A woman in headphones speaks to a person off camera during a radio show.

Carmen Reinhart, an expert on financial crises, speaks to the St. Louis Federal Reserve.
Photo courtesy of St. Louis Federal Reserve

March is Women’s History Month and we often use it to highlight important historical figures like Susan B. Anthony and Rosa Parks, but we shouldn’t forget that economists are making history too!

This March, why don’t you try adding a few history-making economists into the mix?

Below I offer a few simple ways to weave famous female economists into your social studies classes this month and beyond.


Anna Schwartz, monetary economist
Anna Schwartz and Milton Friedman discovered that the Federal Reserve can play a crucial role during a recession. Specifically, the Fed’s inaction at the start of the Great Depression made an already bad situation much worse. Here’s a video and additional resources on Schwartz’s life and accomplishments life and accomplishments.

Related Standards

  • HS.UH.CE.3 Explain the political, social and economic causes and effects of economic boom and bust cycles between 1877-1945.
  • HS.UH.CH.3 Analyze the impact of economic institutions, including the Federal Reserve, property rights, legal systems and corporations on the development of the United States from an agrarian to an industrial state from 1877-present.

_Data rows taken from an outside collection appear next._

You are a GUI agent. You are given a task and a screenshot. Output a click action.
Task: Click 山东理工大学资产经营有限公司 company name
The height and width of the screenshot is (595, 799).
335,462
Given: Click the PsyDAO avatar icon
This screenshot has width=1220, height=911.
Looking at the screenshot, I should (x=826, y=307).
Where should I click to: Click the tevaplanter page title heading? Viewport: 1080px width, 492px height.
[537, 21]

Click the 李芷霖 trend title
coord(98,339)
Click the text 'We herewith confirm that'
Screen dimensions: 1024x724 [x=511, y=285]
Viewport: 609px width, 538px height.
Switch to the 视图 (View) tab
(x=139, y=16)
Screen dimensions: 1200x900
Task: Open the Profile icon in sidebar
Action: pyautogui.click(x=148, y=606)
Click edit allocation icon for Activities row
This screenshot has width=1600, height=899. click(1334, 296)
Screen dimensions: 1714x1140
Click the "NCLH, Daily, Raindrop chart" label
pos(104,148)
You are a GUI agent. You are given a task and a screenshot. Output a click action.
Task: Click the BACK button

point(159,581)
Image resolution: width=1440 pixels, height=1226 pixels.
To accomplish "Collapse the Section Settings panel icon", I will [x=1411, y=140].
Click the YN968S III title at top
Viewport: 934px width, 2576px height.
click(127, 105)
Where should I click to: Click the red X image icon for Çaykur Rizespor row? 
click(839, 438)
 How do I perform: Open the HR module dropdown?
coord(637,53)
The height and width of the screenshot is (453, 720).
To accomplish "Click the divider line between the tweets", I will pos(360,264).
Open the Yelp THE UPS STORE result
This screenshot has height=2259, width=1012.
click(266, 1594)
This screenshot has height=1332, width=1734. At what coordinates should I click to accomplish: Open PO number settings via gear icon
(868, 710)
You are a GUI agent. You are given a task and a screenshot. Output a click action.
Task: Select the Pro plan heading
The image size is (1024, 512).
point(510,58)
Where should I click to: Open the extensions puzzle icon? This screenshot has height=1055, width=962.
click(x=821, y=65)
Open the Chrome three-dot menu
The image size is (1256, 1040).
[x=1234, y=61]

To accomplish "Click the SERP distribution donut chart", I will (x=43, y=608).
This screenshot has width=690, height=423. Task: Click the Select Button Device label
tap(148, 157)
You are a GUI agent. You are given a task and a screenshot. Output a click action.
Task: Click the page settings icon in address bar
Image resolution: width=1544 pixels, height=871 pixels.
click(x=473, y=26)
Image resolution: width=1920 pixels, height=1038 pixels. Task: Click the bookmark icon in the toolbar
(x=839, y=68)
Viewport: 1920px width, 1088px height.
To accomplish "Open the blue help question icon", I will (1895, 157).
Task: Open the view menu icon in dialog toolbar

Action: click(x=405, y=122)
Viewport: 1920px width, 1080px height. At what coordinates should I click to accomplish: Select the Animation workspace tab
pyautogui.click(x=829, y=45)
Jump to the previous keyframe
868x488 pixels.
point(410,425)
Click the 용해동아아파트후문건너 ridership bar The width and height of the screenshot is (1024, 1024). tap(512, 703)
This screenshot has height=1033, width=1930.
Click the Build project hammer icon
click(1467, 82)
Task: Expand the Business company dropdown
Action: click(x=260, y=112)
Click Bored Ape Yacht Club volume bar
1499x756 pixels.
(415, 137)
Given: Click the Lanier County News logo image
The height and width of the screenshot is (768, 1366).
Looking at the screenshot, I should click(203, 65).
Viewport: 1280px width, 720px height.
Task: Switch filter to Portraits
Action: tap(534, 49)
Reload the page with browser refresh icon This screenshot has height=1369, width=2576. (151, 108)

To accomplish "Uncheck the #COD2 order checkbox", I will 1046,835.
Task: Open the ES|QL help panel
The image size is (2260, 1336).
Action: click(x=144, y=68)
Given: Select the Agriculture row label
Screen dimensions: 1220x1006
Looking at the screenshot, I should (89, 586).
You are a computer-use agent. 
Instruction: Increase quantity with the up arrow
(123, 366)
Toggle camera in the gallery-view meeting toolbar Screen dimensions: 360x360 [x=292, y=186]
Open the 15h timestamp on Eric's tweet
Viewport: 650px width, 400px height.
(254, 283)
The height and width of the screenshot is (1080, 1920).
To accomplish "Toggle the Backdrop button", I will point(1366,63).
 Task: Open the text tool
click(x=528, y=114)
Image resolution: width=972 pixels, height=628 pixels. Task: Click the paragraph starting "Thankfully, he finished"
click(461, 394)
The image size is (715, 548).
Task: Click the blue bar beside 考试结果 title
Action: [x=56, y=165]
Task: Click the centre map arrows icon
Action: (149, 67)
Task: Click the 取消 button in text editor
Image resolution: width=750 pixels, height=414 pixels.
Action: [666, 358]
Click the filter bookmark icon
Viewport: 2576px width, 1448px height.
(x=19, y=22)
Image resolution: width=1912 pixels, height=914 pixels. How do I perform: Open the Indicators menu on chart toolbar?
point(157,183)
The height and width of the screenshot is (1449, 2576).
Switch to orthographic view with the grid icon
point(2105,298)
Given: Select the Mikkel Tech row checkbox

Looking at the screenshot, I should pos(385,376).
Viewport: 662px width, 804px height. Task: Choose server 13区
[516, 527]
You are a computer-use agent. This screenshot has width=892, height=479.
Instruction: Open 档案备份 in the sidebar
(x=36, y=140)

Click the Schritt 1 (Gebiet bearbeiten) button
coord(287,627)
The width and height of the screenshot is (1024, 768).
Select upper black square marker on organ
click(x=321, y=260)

Christina Romer, macroeconomic historian
Christina Romer made a major breakthrough in our understanding of economic indicators like gross domestic product and unemployment. She realized that faulty measurement prior to 1945 had created the illusion that the economy was growing more smoothly after 1945 than before and had attributed this improvement in economic stability to fiscal policy.

Related Standards

  • HS.UH.CE.4 Assess the health of the U.S. economy by applying the economic indicators of inflation, deflation, Gross Domestic Product (GDP) and unemployment from 1877-present.

Carmen Reinhart, international and finance economist
Carmen Reinhart is an expert on financial crises. She argues that most booms and busts follow the same pattern, starting in a financial center like the United States and spreading throughout the rest of the world economy through interest rates and commodity prices. You can mention her when you cover The Great Recession or any other business fluctuation.

The St. Louis Federal Reserve has more episodes interviewing female economists.

Related Standards

  • HS.UH.CE.3 Explain the political, social and economic causes and effects of economic boom and bust cycles between 1877-1945.


Janet Yellen, macroeconomist
Meet Janet Yellen, the first female chair of the Federal Reserve. She’s made influential contributions to several areas of macroeconomics, but you can mention her when you’re covering the Federal Reserve, monetary policy or the Great Recession.

Related Standards

  • HS.E.MA.7 Explain how the Federal Reserve uses monetary policy to promote price stability, employment and economic growth.


Edith Penrose, industrial organization economist
Edith Penrose is not a well-known economist, but she did very important work on how a firm succeeds and grows. She was among the first to identify that economic growth is tied to ideas and that a firm’s success can be traced to its unique resources and specialties.

Related Standards

  • HS.E.ST.1 Draw conclusions regarding the effect of specialization and trade on production, distribution and consumption of goods and services for individuals, businesses and societies.
  • HS.E.ST.2 Analyze the role of comparative advantage in international trade
    of goods and services.
  • HS.E.ST.3 Explain how international economic trends and policies affect political, social and economic conditions in various nations.


Elinor Ostrom, Nobel Prize-winning Economist
Last but certainly not least, meet Elinor Ostrom. Ostrom was the first female to win the Nobel Prize in economics. Her research suggested that under certain conditions, small groups can manage scarce resources (e.g., fish, fresh water or timber) without clearly defined property rights.

Marginal Revolution University has more famous female economists on its website.

Related Standards

  • HS.G.HI.2 Analyze how cultural and economic decisions influence the characteristics of various places.

Mary Clare Peate is the director of curriculum at Marginal Revolution University (MRU). She serves on the National Association of Economic Educators’ Executive Committee and on the Journal of Economics Teaching board. Before joining MRU, she held several different education-related roles, including middle school English teacher and math textbook editor. She holds a master’s in education and a doctorate in economics.